Pardon the deconstruction, but @Emilio 's answer only addresses the straightforward dimensional analysis reclamation part of your question. Its deeply wrong-minded premise, however,
But I think that a decay constant should have a dimension of [T]−1, where [T] is the dimension of time.
merits redress. As you can easily check in your textbooks, a decay constant is virtually never proportional to a decay rate, Γ (which has the inverse time dimensions you are looking at here). It features in amplitudes, normally squared to produce rates.
In the decay of a charged pion to leptons, say, muon and its neutrino,
\Gamma_\pi \propto ~G_F^2 ~ f_\pi^2 ~~ m_\mu^2 m_\pi ~~.

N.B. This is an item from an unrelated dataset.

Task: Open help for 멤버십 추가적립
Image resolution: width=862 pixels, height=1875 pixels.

So it hardly makes sense to associate this constant, merely measured from pion decay, to an inverse time. It is an auxiliary parameter firmly residing within QFT and never exiting it.

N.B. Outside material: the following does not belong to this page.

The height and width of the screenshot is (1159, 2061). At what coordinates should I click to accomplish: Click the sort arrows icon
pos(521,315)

In case you were interested in the "point" of the constant itself, it is but
the square root of the coefficient in front of the kinetic term for the pion in the low-energy effective action.
In turn, it is, broadly, the scale at which a (current) quark-antiquark pair "morphs" into this pseudoscalar meson and connects it to the vacuum—so it can devolve to a virtual W which then decays to the leptons. I have never met anybody who could visualize this process in terms of times.